American Apparel is a vertically integrated manufacturer, distributor and retailer of T-shirts and related products. All of our garments are cut and sewn at our 800,000-square-foot facility in downtown Los Angeles.
We are trying to rediscover the essence of classic products like the basic T-shirt, once an icon of Western culture and freedom. Our goal is to make garments that people love to wear without having to rely on cheap labor.
Every aspect of the production of our garments, from the knitting of the fabric to the photography of the product, is done in-house. By consolidating this entire process, we are able to pursue efficiencies that other companies cannot because of their over-reliance on outsourcing.
Our downtown Los Angeles factory, now considered the largest sewn-products facility in the United States, is a design lab where creative ideas, efficient manufacturing techniques, and concepts for designing and selling T-shirts are developed and put to the test. The challenge for companies like American Apparel is to establish new ways of doing business that are efficient and profitable without exploiting workers.
While apparel is a universal necessity that transcends almost all cultural and socioeconomic boundaries, most garments are made in exploitative settings. We hope to break this paradigm.
clyde says
The way for American Apparel to “break the paradigm” of low wages and exploited labor is to publish their payroll and benefits along with the green cards of the people that earn it.

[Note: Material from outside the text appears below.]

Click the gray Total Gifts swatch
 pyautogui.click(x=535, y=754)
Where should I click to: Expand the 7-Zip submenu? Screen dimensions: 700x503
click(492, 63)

Just a Christmasy thought.
Hola!
David Burn says
No. They don’t need to prove anything to you, or anyone. This is America. Choose not to buy from them if you’re concerned about the legal status of their workforce.
clyde says
The legal (and low paid) status of their workforce is one of the things their “changing of the paradigm” of sweatshop labor is supposed to do. According to them. I was just commenting on a way they could do it, rather than just talk about it. Just a thought.